Divide pilaf among bowls; sprinkle with remaining 1 tablespoon mint and serve.

After adding the pea purée (love that green color)
Spring vegetable quinoa

The other great recipe from this month's magazine comes from Molly Wizenberger, the author of the fabulous cooking blog Orangette and the enjoyable book A Homemade Life: Stories and Recipes from my Kitchen Table.  Her recipes are delicious and this one did not disappoint.  It couldn't be easier (it took maybe ten minutes to toss together) and it was tasty Sunday night for dinner and at lunch yesterday and today!  Don't miss the accompanying column, too.

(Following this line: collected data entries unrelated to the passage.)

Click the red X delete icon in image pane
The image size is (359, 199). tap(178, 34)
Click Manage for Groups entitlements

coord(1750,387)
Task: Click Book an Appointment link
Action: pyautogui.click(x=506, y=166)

Chickpea Salad with Lemon, Parmesan and Fresh Herbs (and thanks to my mom for the cute bowl holding the chickpeas)

Chickpea Salad with Lemon, Parmesan and Fresh Herbs
Yields 2 servings

  • 1 15- to 15 1/2-ounce can chickpeas (garbanzo beans), rinsed, drained
  • 2 tablespoons chopped fresh basil
  • 2 tablespoons chopped fresh Italian parsley
  • 2 tablespoons fresh lemon juice
  • 4 teaspoons extra-virgin olive oil
  • 1 small garlic clove, pressed
  • 1/3 cup (packed) freshly grated Parmesan cheese
  • Coarse kosher salt
Combine rinsed and drained chickpeas, chopped fresh basil, chopped Italian parsley, fresh lemon juice, extra-virgin olive oil, and pressed garlic clove in medium bowl. Add grated Parmesan cheese and toss gently to blend all ingredients thoroughly. Season chickpea salad to taste with coarse kosher salt and freshly ground black pepper.  The salad can be made 4 hours ahead. Cover and refrigerate. Serve salad chilled or at room temperature.